## Direction
Render the entries from the line with "How do I perform: Click the ペース" to the line with "pyautogui.click(x=27, y=28)" as a Markdown table with the columns No. and Text, numbering each row and leaving out blank lines.

++++++++++

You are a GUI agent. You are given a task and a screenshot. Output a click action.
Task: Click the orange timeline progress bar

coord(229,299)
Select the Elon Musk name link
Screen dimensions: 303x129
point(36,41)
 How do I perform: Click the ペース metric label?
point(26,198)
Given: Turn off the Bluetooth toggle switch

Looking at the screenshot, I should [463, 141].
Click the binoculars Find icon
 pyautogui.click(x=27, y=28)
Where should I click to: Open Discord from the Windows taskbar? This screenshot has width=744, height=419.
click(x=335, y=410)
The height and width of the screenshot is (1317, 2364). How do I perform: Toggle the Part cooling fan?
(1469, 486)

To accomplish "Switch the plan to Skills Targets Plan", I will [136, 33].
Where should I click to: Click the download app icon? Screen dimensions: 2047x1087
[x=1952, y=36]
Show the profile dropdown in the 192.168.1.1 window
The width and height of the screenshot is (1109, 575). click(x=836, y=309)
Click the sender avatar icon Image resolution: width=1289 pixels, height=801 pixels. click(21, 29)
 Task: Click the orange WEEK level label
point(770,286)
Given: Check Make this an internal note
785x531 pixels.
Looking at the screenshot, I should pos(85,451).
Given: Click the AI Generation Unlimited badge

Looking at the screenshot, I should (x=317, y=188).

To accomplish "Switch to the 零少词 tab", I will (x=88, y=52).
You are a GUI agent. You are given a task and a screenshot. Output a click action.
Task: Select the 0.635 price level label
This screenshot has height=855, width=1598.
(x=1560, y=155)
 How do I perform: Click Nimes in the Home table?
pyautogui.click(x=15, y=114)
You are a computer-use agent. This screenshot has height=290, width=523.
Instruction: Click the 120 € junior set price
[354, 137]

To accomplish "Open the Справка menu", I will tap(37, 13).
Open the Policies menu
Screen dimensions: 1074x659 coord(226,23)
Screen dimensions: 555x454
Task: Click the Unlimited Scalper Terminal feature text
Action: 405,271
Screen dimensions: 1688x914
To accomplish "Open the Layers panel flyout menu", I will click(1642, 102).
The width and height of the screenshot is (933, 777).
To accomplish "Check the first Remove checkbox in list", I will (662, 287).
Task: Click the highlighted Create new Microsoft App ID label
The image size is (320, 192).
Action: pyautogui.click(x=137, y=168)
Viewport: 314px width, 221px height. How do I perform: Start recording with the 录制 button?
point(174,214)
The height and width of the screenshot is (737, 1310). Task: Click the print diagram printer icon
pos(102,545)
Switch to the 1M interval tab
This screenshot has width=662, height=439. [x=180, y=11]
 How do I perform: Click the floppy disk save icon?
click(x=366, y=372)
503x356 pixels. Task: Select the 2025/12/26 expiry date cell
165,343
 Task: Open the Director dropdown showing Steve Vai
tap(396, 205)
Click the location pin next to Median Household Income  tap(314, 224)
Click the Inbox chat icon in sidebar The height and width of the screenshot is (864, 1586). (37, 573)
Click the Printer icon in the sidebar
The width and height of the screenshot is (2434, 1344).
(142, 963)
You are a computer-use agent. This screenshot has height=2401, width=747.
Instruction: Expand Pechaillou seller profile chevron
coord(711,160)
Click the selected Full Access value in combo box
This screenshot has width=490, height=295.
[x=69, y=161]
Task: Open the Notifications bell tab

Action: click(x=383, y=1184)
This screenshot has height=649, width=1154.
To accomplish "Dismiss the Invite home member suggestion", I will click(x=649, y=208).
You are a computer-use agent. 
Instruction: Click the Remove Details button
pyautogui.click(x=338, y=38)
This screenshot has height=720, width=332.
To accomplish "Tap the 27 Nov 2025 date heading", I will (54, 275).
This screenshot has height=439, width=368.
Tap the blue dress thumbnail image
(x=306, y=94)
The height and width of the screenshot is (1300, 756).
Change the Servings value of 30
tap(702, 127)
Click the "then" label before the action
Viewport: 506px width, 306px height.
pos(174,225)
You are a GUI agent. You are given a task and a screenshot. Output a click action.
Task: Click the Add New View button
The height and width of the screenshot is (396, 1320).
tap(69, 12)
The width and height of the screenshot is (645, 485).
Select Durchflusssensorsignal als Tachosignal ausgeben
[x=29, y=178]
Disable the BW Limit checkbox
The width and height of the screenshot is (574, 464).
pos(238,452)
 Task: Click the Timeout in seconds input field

++++++++++

## Answer to the task
| No. | Text |
|---|---|
| 1 |  How do I perform: Click the ペース metric label? |
| 2 | point(26,198) |
| 3 | Given: Turn off the Bluetooth toggle switch |
| 4 | Looking at the screenshot, I should [463, 141]. |
| 5 | Click the binoculars Find icon |
| 6 |  pyautogui.click(x=27, y=28) |